• **EXERCISE**: Only an exact copy belongs in the answer: the line with "Instruction: Pick the" and every line after it through the end of the records, pictures left out.

+++ EXTRACTED MATERIAL +++

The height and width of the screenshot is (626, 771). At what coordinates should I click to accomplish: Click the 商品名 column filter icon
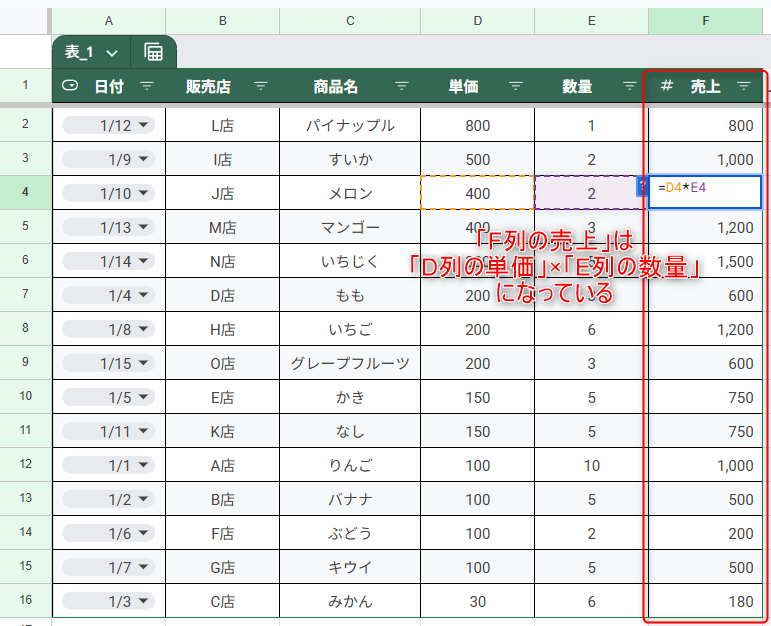tap(402, 87)
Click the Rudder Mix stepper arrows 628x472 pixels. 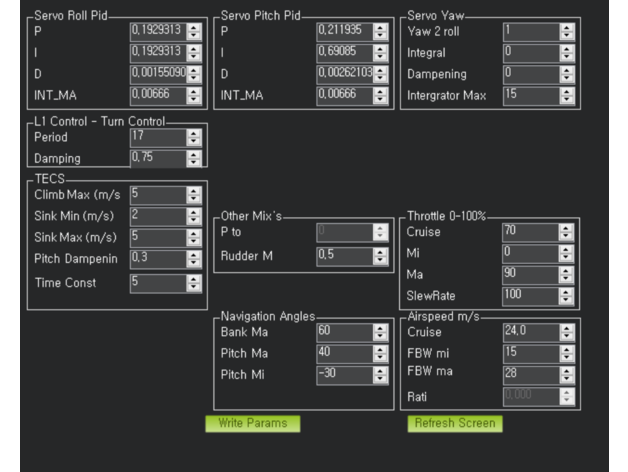(380, 255)
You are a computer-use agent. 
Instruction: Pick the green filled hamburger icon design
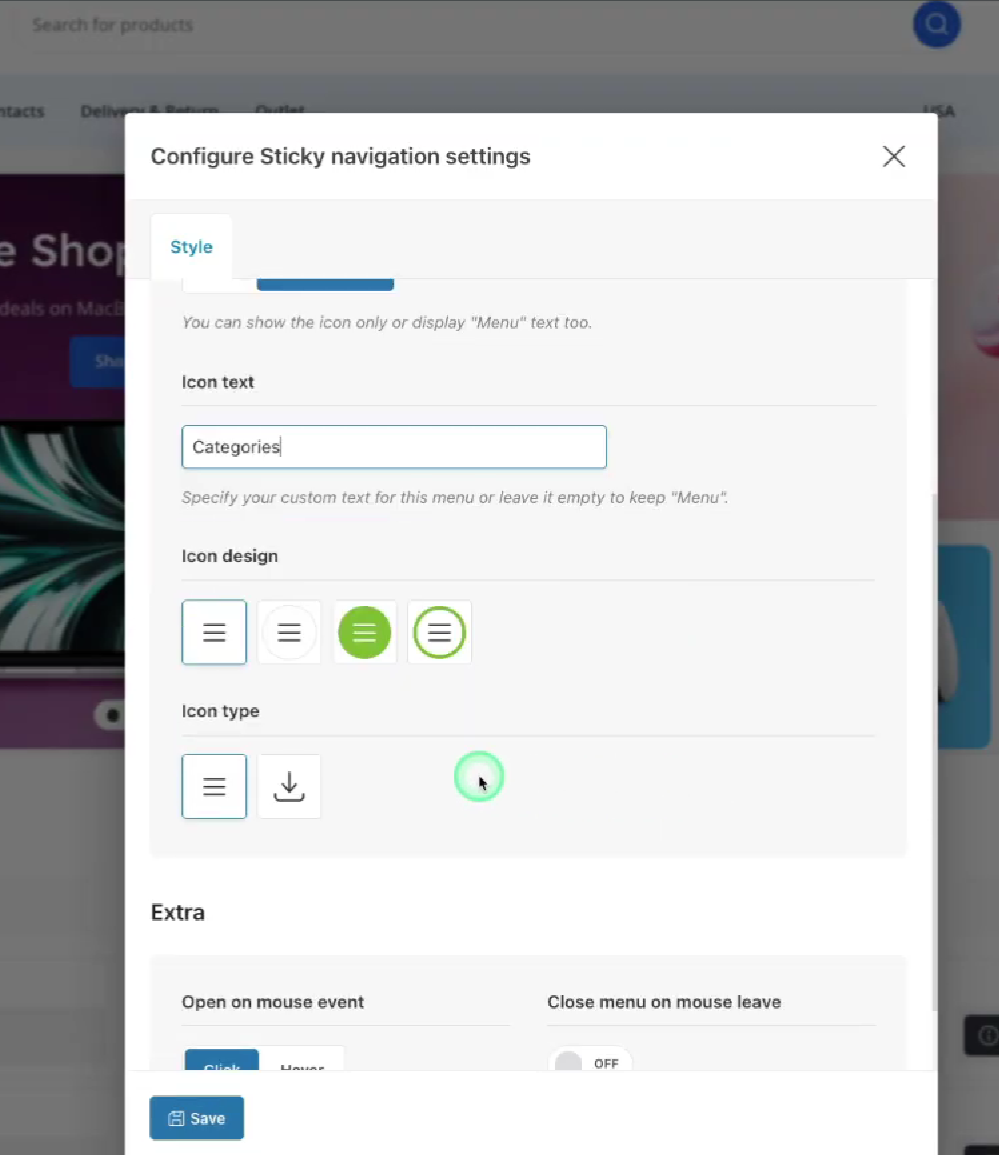364,632
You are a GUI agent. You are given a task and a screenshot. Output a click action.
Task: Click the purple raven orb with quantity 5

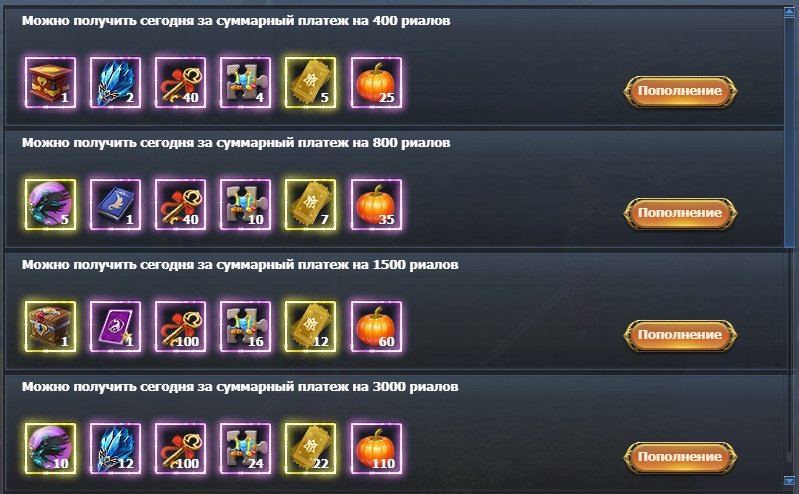[x=50, y=204]
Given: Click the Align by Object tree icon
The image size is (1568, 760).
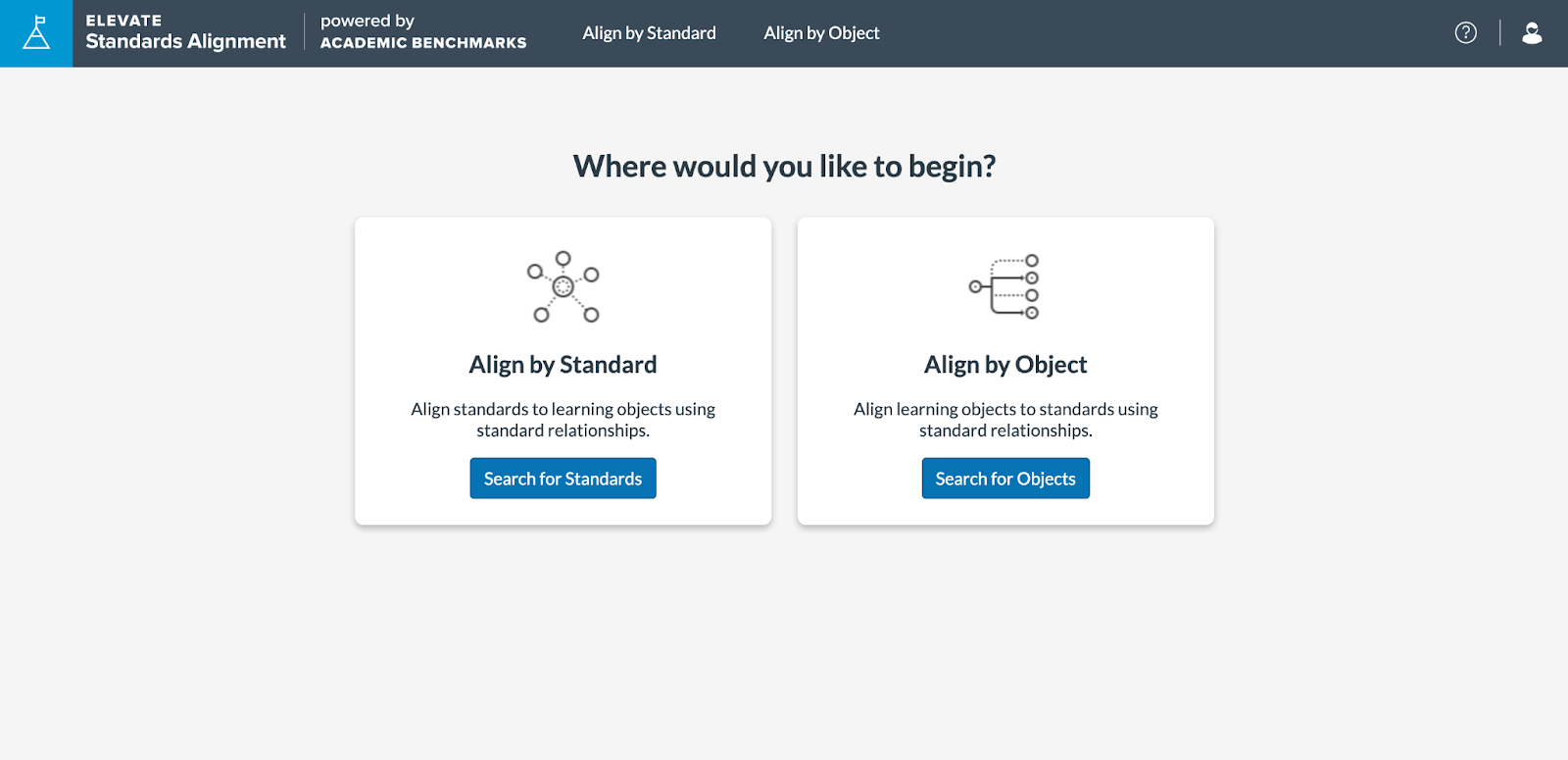Looking at the screenshot, I should 1004,287.
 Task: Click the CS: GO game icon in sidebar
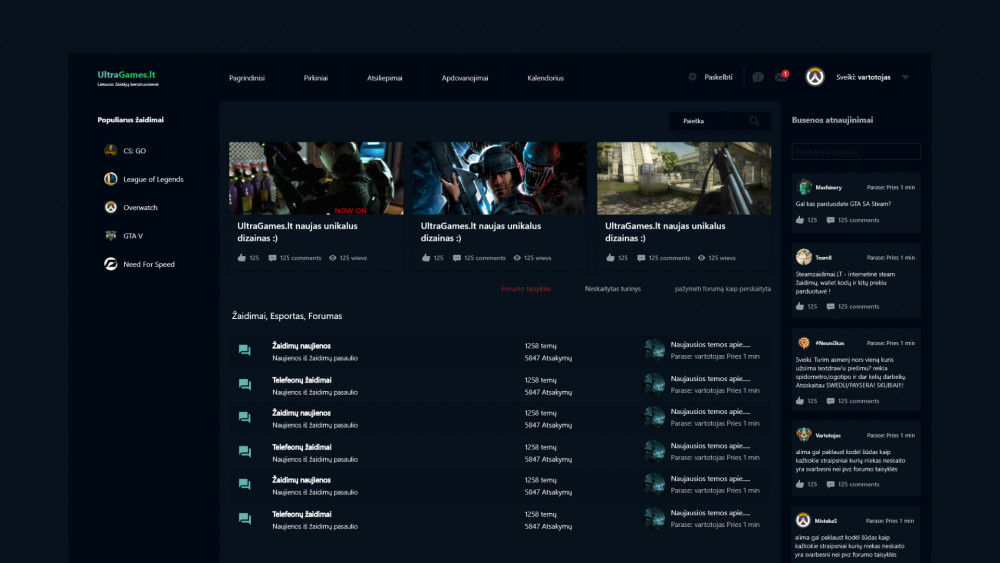pyautogui.click(x=111, y=151)
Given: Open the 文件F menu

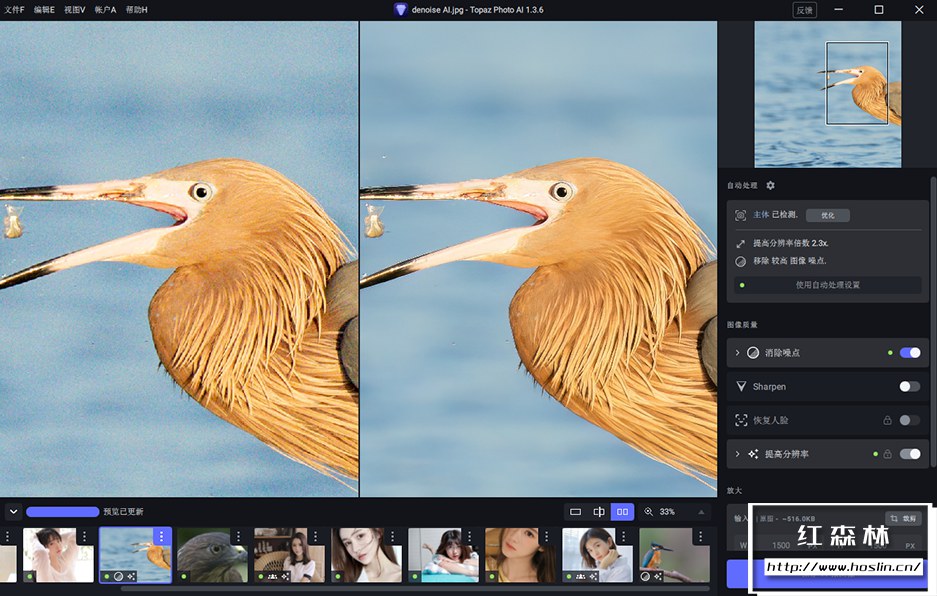Looking at the screenshot, I should pos(14,10).
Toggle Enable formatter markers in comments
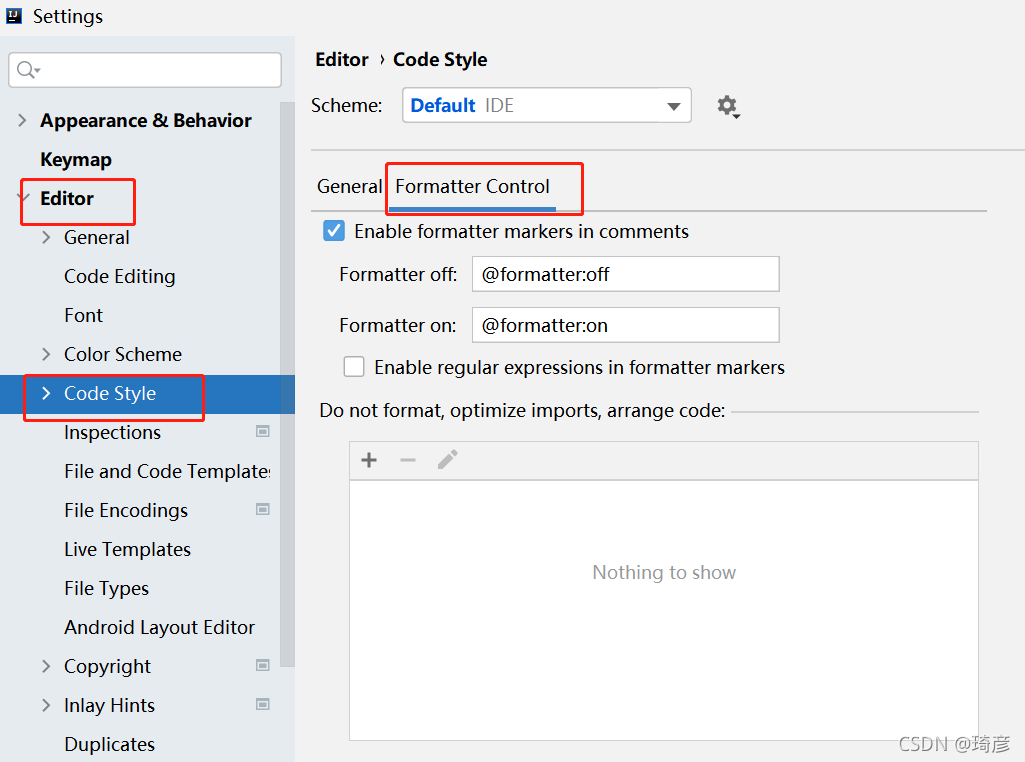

+++

• **ANSWER TO THIS TASK**:
Instruction: Pick the green filled hamburger icon design
364,632
You are a GUI agent. You are given a task and a screenshot. Output a click action.
Task: Click the purple raven orb with quantity 5

[x=50, y=204]
Given: Click the Align by Object tree icon
The image size is (1568, 760).
Looking at the screenshot, I should 1004,287.
 Task: Click the CS: GO game icon in sidebar
pyautogui.click(x=111, y=151)
Given: Open the 文件F menu

Looking at the screenshot, I should pos(14,10).
Toggle Enable formatter markers in comments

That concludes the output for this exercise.